Il costo totale di possesso comprende quattro variabili: il prezzo di acquisto dell’attrezzatura, la frequenza di ricarica in base alla capacità e alla portata, il costo unitario dei tovaglioli compatibili e la durata del meccanismo di distribuzione. Un distributore a rotolo di fascia bassa con pettine fragile costa meno all’acquisto, ma genera uno spreco di carta stimato tra il 15 e il 20% rispetto a un meccanismo con dentellatura di qualità.
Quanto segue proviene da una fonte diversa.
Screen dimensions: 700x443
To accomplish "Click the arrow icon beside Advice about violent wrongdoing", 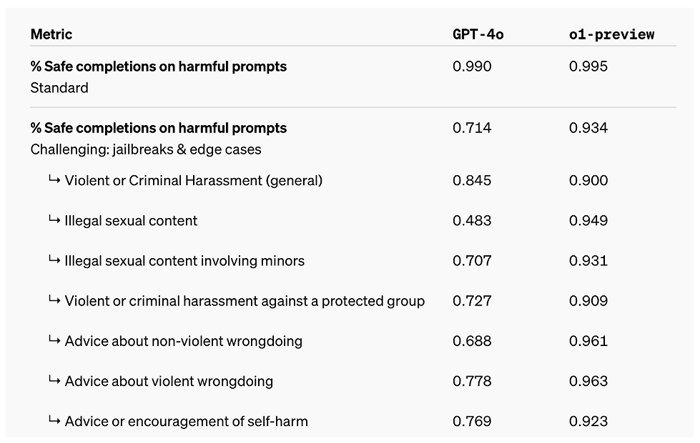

In un anno di funzionamento nel settore della ristorazione con 100 utilizzi al giorno, questa differenza rappresenta diverse decine di rotoli persi.
Area HACCP cucina professionale: distributore senza contatto a infrarossi, involucro in acciaio inox AISI 304 IP44 minimo, tovagliolo in ovatta vergine non riciclata, resistente ai protocolli di disinfezione in vigore
Servizi igienici collettivi ad alto traffico: rotolo da almeno 200 m o blocchetto da 500 fogli, fissaggio a 4 viti, ricarica senza attrezzi tramite apertura a chiave o a pressione frontale
Ufficio o sala riunioni: modello compatto da parete o da banco, ABS bianco o grigio, a fogli singoli da 200 a 250 fogli, ricarica settimanale
Ambiente industriale o cucina a cottura calda: involucro in acciaio inox IP44, resistenza agli schizzi e agli urti meccanici, bobina da 300 a 600 m per limitare gli interventi
Fissaggio a parete e a pavimento: vincoli da considerare prima dell’installazione
Il fissaggio a parete rimane la configurazione prevalente nel settore della ristorazione e nelle collettività. I distributori standard si fissano con 2-4 viti con tasselli adatti al supporto: cartongesso, piastrelle, cemento. Un involucro in acciaio inossidabile da 2,5 kg caricato con 600 tovaglioli raggiunge quasi i 3 kg di peso: un fissaggio solo su cartongesso senza supporto passante è insufficiente. L’altezza di installazione consigliata è compresa tra 100 cm e 120 cm dal pavimento per un accesso standard da parte di un adulto, con una deroga a 80 cm per gli spazi accessibili alle persone con mobilità ridotta, in conformità alle norme PMR.
I distributori da banco, con base zavorrata, sono adatti agli spazi in cui il fissaggio a parete è impossibile o non desiderato: banco reception, area cure, stand temporaneo. La loro stabilità è garantita da una zavorra da 200 a 500 g integrata nella base. Con un peso totale inferiore a 1 kg, un distributore da banco si ribalta facilmente in un ambiente d’ufficio dinamico: verificare il peso a vuoto prima dell’acquisto.